2005 yılında Etiyopya Çölü’nde meydana gelen ve 56 kilometre uzunluğa ulaşan dev yarık, kıtanın ayrılmasının ilk somut belirtisi olarak kabul ediliyor. Her yıl yaklaşık 2 santimetre genişleyen bu çatlak, Afrika’nın bölünmesinin kaçınılmaz bir süreç olduğunu gözler önüne seriyor.
Kaliforniya Üniversitesi Santa Barbara kampüsünde gerçekleştirilen önceki araştırmalar, kıtanın beklenenden daha erken bir tarihte ayrılabileceğine dair ipuçları sunmuştu. Bu öngörüyü destekleyen yeni bir çalışma ise Glasgow Üniversitesi ve İskoç Üniversiteleri Çevre Araştırma Merkezi (SUERC) tarafından yürütüldü.
DEV SICAK KAYA SÜPER BULUTU AFRİKA’YI OLMASI GEREKENDEN YÜKSEKSTE TUTUYOR
Projeyi yöneten Profesör Fin Stuart, yer kabuğunun yaklaşık 2.900 kilometre altında bulunan dev bir sıcak kaya kütlesinin, Afrika levhalarını birbirinden ayırdığını ve kıtanın yüzeyinin normalden yüzlerce metre daha yüksek olmasına neden olduğunu belirtiyor.
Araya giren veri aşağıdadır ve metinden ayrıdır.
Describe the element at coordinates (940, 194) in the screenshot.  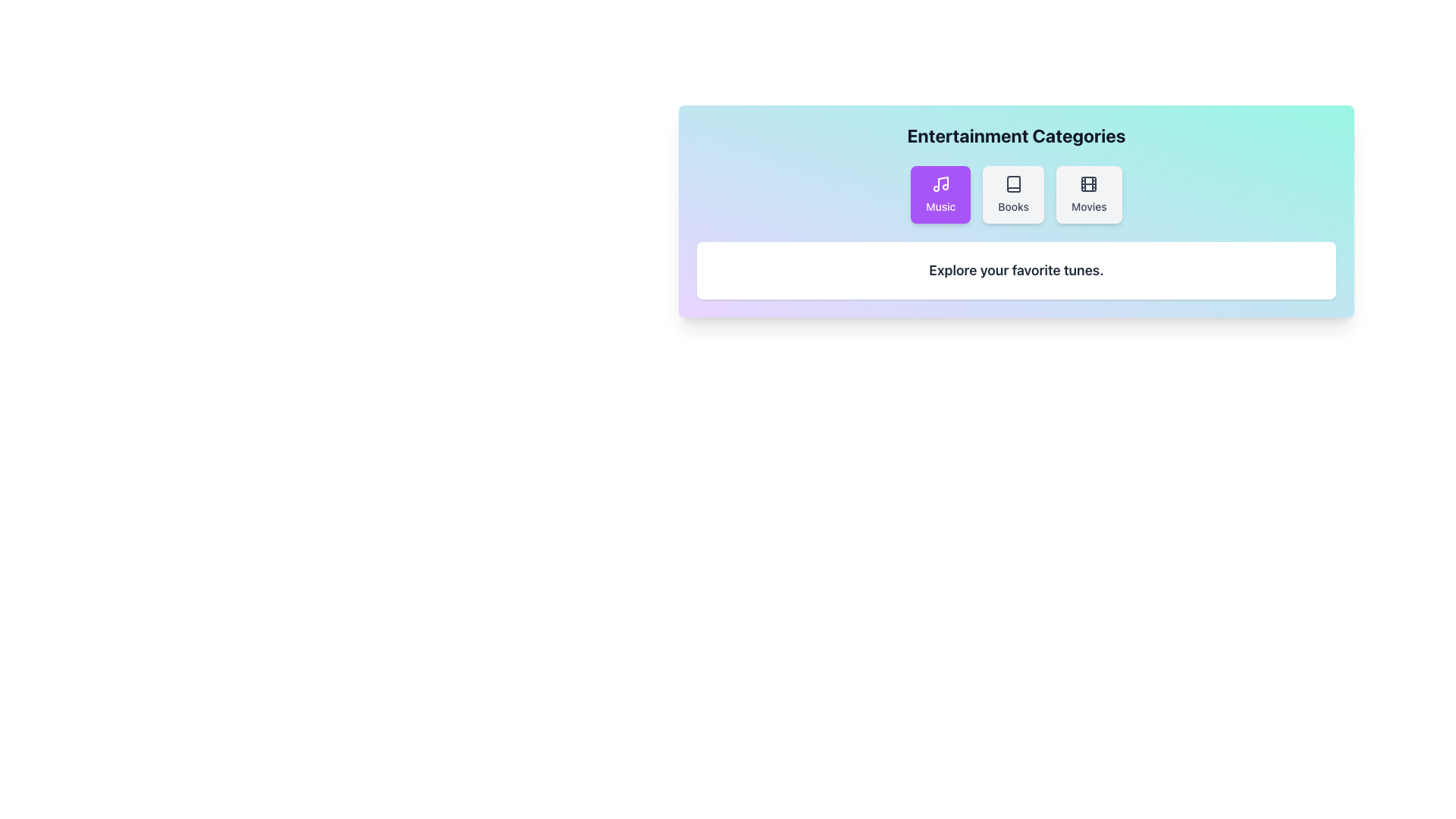
I see `the 'Music' category selection button located in the 'Entertainment Categories' section at the top-center of the layout` at that location.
TEORİYİ KANITLAYAN GAZLA KEŞFEDİLDİ
Araştırmada, Kenya’nın Meengai bölgesindeki jeotermal sahada tespit edilen volkanik gazların kimyasal yapısı, bu hareketin kaynağının Dünya’nın çekirdek-manto sınırında yer aldığını ortaya koydu. Benzer kimyasal izlere Kızıldeniz ve Malavi bölgesindeki volkanik kayaçlarda da rastlandığı görüldü. Bu bulgular, söz konusu alanların aynı derin manto kayasının üzerinde bulunduğunu gösteriyor.
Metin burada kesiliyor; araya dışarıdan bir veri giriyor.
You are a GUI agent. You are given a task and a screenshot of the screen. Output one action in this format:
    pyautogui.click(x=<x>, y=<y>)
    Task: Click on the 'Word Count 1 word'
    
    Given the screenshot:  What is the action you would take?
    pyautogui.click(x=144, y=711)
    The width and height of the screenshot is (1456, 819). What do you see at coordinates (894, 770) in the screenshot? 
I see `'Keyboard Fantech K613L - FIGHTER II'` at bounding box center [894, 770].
Bilim insanlarına göre, bu jeolojik süreç yavaş ilerlese de etkileri kıtanın şekli, çevresi ve iklimi üzerinde köklü değişikliklere yol açacak. Yeni bir okyanusun ortaya çıkması, binlerce yıl sonra Afrika’yı ikiye bölerek dünya haritasını baştan şekillendirebilir.